I'm playing a lot of wacky stuff this week which works like chicken soup for my sleep-deprived, unemployable soul. Starting off with Santa Regione's upcoming black and white horror project Horses, which, besides giving strong A24 vibes (just watch the trailer and you'll see what I mean) and being very hush-hush in terms of giving fans anything to chew on, might be the most bonkers indie game I played this year - and all the better for it. Then there's also Free Lives' Anger Foot that's blessing gamers and feet aficionados worldwide this very week with Hotline Miami's pulsing insanity. Playing it feels like watching sped-up John Wick on three cups of espresso or surviving your first Death Grips moshpit. It's a doozy. Don't sleep on it (or else... I'll spam you with my feet pics and nobody wants that).

Then there's Elden Ring: Shadow of Erdtree which feels like going back to Tolstoy's "War and Peace" after reading "Fear and Loathing in Las Vegas". It's kicking my ass so far - I've finally beaten Messmer, that one-eyed, slithering schmuck (not gonna lie, he's cool as hell) - but its shadowy dragons and those super creepy Lantern-Headed ghouls that K.O. you if spotted are doing it, so it's hard to resist the appeal. And when the Shadow of the Erdtree difficulty that inspired countless opinion pieces on Miyazaki's sadistic game design philosophies starts to make your blood boil (inevitable), there's no better way to get back at the cruel cruel universe than switching to Anger Foot... or screaming into your pillow.

Source: Press Kit.

Bryan Finck

It's been more than a month since the last edition of "Now Playing...", and I've split my time between three games that couldn't be more different: Still Wakes the Deep, Elden Ring, and Dave the Diver.

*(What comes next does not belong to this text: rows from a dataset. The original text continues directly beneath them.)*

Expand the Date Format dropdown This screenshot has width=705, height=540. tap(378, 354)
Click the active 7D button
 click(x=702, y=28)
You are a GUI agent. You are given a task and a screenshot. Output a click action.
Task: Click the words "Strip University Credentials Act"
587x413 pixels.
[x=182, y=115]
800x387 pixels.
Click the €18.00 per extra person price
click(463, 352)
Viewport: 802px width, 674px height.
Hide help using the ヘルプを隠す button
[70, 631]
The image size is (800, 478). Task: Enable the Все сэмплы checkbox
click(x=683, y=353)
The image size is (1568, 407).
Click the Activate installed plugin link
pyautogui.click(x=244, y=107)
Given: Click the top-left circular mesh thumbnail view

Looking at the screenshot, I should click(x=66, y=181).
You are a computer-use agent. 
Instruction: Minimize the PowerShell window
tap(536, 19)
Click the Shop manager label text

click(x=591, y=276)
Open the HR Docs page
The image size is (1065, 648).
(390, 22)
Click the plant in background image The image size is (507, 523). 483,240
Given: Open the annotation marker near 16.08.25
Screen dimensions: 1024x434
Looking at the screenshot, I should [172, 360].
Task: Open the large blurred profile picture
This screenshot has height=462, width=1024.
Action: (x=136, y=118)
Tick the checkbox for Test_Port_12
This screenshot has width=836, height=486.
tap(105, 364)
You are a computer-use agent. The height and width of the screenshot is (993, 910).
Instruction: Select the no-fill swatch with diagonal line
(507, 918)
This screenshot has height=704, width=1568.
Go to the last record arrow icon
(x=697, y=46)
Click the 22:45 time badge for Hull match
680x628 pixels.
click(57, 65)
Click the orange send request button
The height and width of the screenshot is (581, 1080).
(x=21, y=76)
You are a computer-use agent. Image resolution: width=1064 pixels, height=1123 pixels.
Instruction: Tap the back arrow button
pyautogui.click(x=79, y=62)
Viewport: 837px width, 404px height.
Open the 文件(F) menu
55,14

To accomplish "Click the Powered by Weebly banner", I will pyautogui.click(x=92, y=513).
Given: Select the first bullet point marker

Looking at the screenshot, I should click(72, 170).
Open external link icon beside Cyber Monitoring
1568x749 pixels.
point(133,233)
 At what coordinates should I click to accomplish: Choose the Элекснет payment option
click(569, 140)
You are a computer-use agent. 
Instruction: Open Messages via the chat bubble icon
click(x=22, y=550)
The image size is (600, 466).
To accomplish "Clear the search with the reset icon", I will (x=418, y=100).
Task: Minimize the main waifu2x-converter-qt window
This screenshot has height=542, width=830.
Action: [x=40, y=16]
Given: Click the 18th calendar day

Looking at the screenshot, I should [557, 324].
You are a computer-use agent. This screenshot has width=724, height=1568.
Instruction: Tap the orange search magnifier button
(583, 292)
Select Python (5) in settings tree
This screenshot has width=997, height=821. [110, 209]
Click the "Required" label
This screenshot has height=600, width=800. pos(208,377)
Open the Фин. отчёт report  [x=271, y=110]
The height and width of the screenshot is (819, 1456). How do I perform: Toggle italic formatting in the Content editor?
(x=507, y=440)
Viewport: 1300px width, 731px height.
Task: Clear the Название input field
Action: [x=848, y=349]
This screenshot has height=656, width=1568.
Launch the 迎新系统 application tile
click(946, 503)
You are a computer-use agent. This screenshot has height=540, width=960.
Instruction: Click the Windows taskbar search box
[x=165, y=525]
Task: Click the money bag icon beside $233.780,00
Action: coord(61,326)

The latest from "walking simulator" studio The Chinese Room, Still Wakes the Deep is a horrifying, dramatic, and atmospheric fight for your life on an oil platform in the North Sea. You can read my review here, but suffice it to say the game accomplishes what it sets out to do, delivering the scares with more interactivity than expected and some fantastic writing and voice work to boot.

With the Shadow of the Erdtree expansion releasing in June, I was like much of the gaming world in revisiting the base game to get back in the swing of things. I spent another 20 or so hours progressing my character, exploring mid-game areas like Altus Plateau and the two River Wells, while leveling up my character to somewhere in the mid-60s. I remembered why I love the game and why I can only take so much at once. I made amazing discoveries and died with laughable quickness. I played until I needed a break, and while I know I'll return to it before long, I craved a different experience, which is exactly what I got.

I've had my eye on Dave the Diver for months and once it hit PlayStation Plus Essential, it was on my shortlist. I'm a 2D platformer wonk, and while there are so many more layers to this game, the main gameplay sections of scuba diving, exploring, and catching fish are sublime 2D action at its best. The management sim aspects of running the sushi restaurant never get old, and the game adds so many extra mechanics and sidequests in quick succession that you never feel like the gameplay is getting stale. I'm loving every minute with Dave and his cast of friends and enemies; I can't recommend it more.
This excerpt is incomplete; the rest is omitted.